DI Purwokerto, Jawa Tengah, ternyata ada juga arisan call.
Bandarnya, Untung Sutantyo alias Tan Tjoe Lam dan trinya Linda
Windiarti, dibebaskan dari tuntutan hukum oleh Pengadilan Negeri
Purwokerto. Merasa berada di atas angin, pasangan bandar ini
ingin membalas. Keduanya sedang mempersiapkan tuntutan perdata
terhadap beberapa toko emas di sana -- yang sebelumnya
memperkarakan suami-istri itu secara pidana.
Arisan call di Purwokerto muncul sejak pertengahan 1978 --
antara lain dibandari Sutantyo (35 tahun) dan Linda (32),
istrinya.

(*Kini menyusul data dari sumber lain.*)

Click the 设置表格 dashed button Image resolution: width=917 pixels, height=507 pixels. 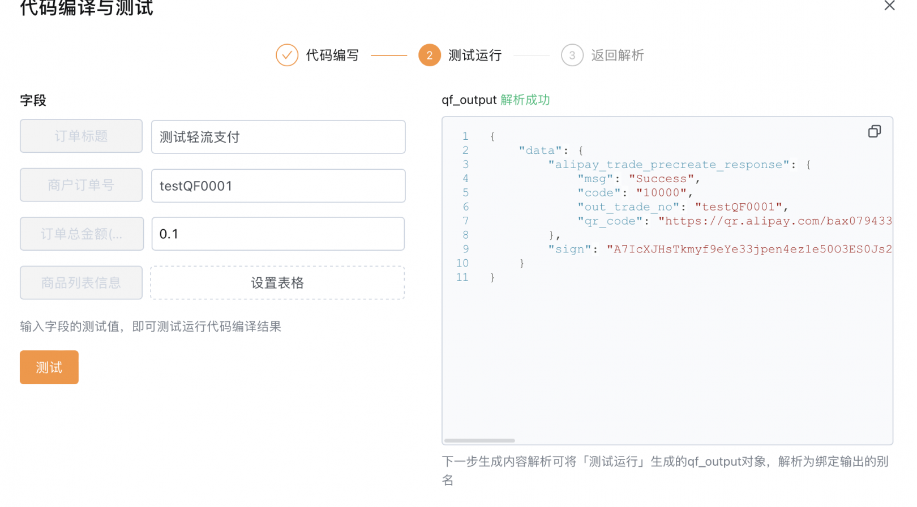pos(277,283)
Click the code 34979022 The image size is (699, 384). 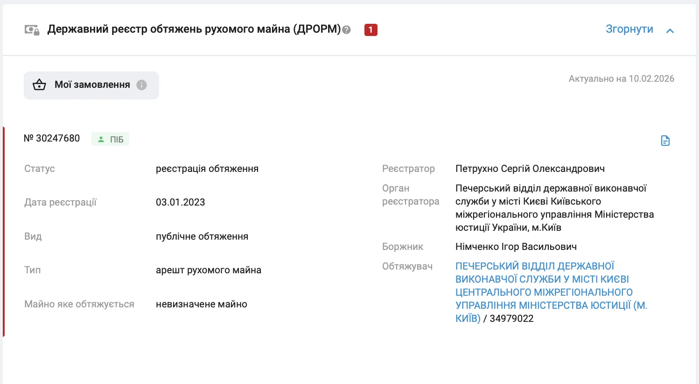[x=511, y=319]
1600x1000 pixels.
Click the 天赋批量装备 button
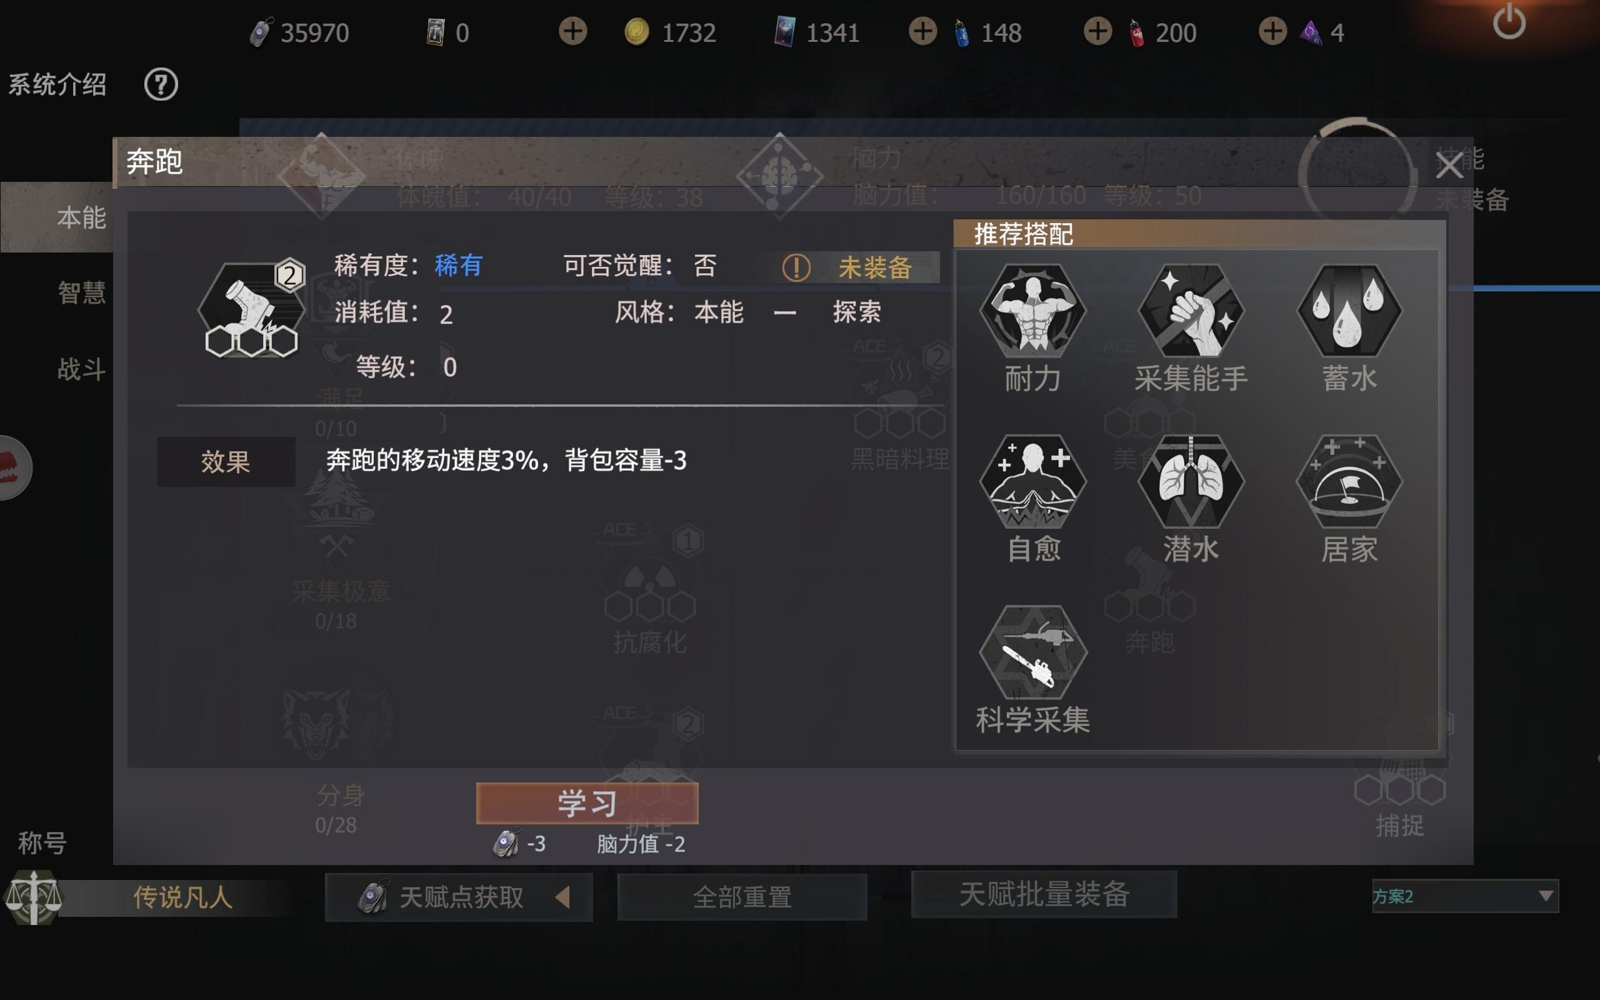pos(1044,894)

Kelompok arisan ini mewajibkan tiap anggotanya
menyetor Rp 100 ribu untuk 26 kali penarikan yang semestinya
akan selesai Agustus 1980. Namun Agustus 1979 penarikan ke-13,
arisan tersebut macet.
Terjadi kekisruhan. Anggota arisan menyerbu toko emas milik sang
bandar. Dan menyerobot isinya. Bahkan seisi rumah Sutantyo juga
mereka sikat ada lemari-es, televisi dan lain-lain yang sempat
mereka angkut. Untung polisi cepat bertindak mengamankan.
September 1979 suami-istri bandar tersebut ditahan di kantor
polisi.
Di kantor polisi Untung Sutantyo dan istrinya membeberkan
perihal arisan call-nya. Ternyata ada 9 kelompok arisan yang
dibandarinya dan terdiri dari sekitar 300 peserta. Setorannya
macam-macam: mulai Rp 100 ribu sampai setengah juta rupiah. Ada
pula yang berbentuk 100 gram emas 24 karat. Peserta terdiri dari
berbagai lapisan masyarakat: pedagang emas, istri pejabat daerah
bahkan pejabat daerahnya sendiri juga turut ambil bagian.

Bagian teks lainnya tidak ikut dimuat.